AIM => Rewrite only the entries starting at the line that has "The width and" and ending after the line that has "pyautogui.click(x=852, y=239)", with "Credit Card" changed to "Debit Card" and everything else kept the same. Omit the pictures from your answer.

SUPPLIED MATERIAL =>
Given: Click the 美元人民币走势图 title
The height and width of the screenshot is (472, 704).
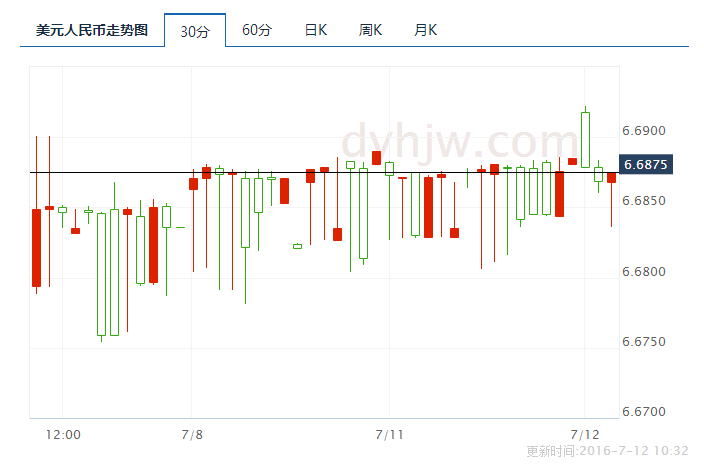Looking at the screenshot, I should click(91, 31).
* * *
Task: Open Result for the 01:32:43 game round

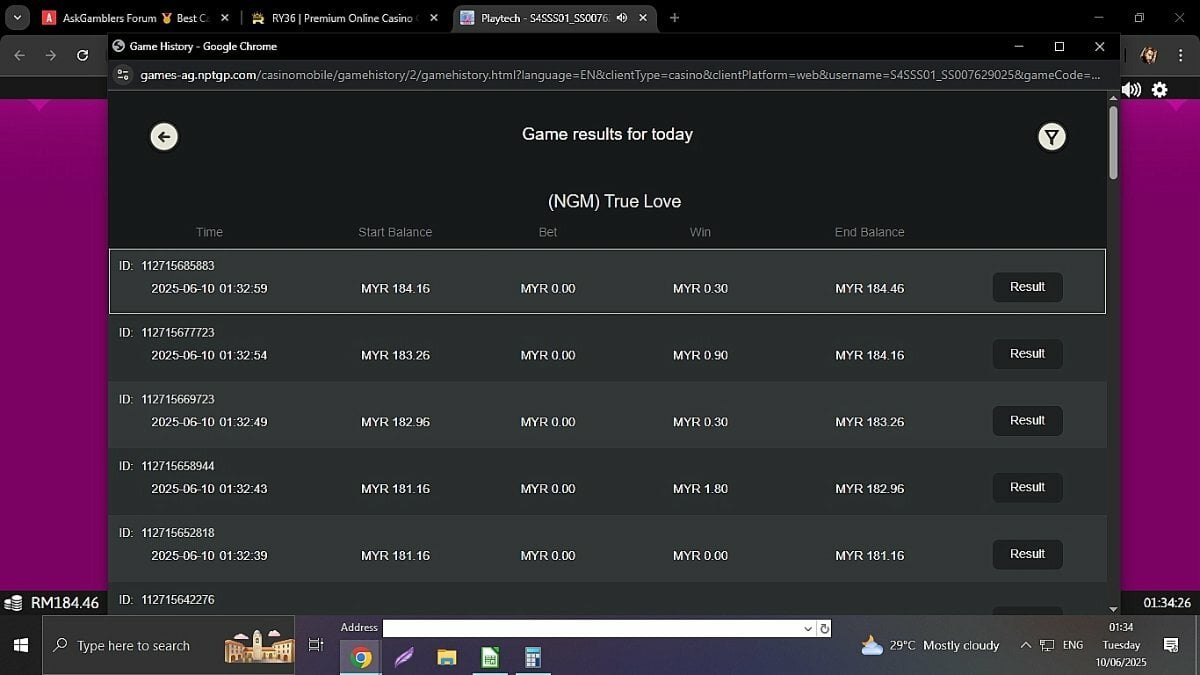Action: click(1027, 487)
---
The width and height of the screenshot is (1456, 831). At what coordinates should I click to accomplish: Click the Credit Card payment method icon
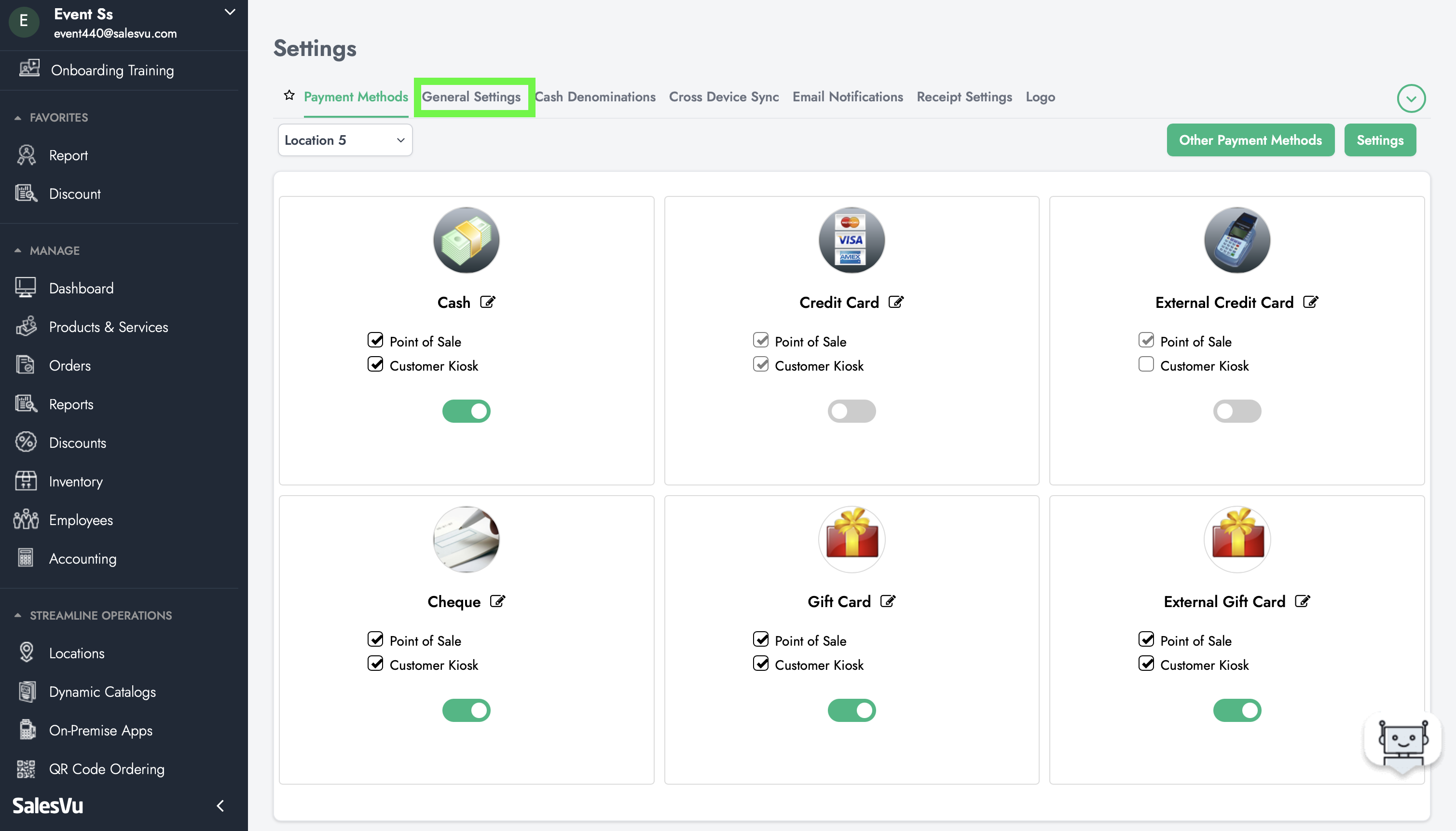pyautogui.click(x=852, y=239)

THE OUTPUT =>
The width and height of the screenshot is (1456, 831). At what coordinates should I click to accomplish: Click the Debit Card payment method icon
pyautogui.click(x=852, y=239)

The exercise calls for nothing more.